(Data items)

::::

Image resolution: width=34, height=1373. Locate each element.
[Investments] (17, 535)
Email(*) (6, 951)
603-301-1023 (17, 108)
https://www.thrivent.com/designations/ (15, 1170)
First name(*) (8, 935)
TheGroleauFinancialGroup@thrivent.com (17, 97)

::::

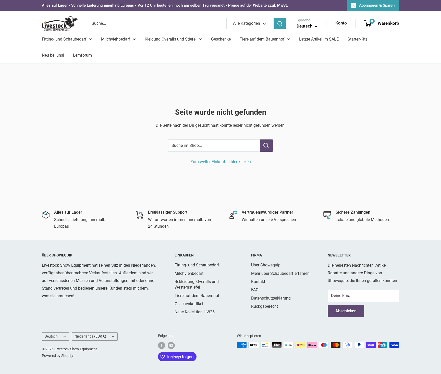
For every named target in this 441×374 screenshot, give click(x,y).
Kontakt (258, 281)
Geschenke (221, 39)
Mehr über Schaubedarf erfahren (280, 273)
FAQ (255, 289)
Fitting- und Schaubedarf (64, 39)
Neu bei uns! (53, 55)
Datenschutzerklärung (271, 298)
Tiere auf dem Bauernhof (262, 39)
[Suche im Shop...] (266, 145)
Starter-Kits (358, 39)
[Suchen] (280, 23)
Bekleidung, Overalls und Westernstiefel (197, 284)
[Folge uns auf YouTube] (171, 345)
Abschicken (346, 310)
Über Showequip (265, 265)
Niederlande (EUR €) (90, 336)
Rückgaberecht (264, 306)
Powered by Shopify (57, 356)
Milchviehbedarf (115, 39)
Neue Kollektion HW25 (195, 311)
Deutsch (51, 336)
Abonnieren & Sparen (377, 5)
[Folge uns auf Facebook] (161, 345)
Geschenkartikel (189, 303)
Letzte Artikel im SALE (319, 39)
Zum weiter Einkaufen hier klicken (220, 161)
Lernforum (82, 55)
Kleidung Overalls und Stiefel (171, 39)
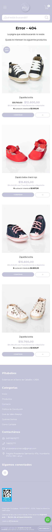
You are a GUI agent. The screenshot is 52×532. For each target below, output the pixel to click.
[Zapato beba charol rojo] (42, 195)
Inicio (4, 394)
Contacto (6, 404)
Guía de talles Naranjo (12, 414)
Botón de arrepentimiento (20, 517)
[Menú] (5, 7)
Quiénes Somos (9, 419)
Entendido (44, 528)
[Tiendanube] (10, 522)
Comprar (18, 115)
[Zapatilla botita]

::::

Problem: Recast the lines from the one containing "[Menú] (5, 7)" through the one containing "[Zapatilla botita]" as a Markdown table with the columns Number and Line, leaving out any blank lines.

Written answer:
| Number | Line |
|---|---|
| 1 | [Menú] (5, 7) |
| 2 | Quiénes Somos (9, 419) |
| 3 | Entendido (44, 528) |
| 4 | [Tiendanube] (10, 522) |
| 5 | Comprar (18, 115) |
| 6 | [Zapatilla botita] |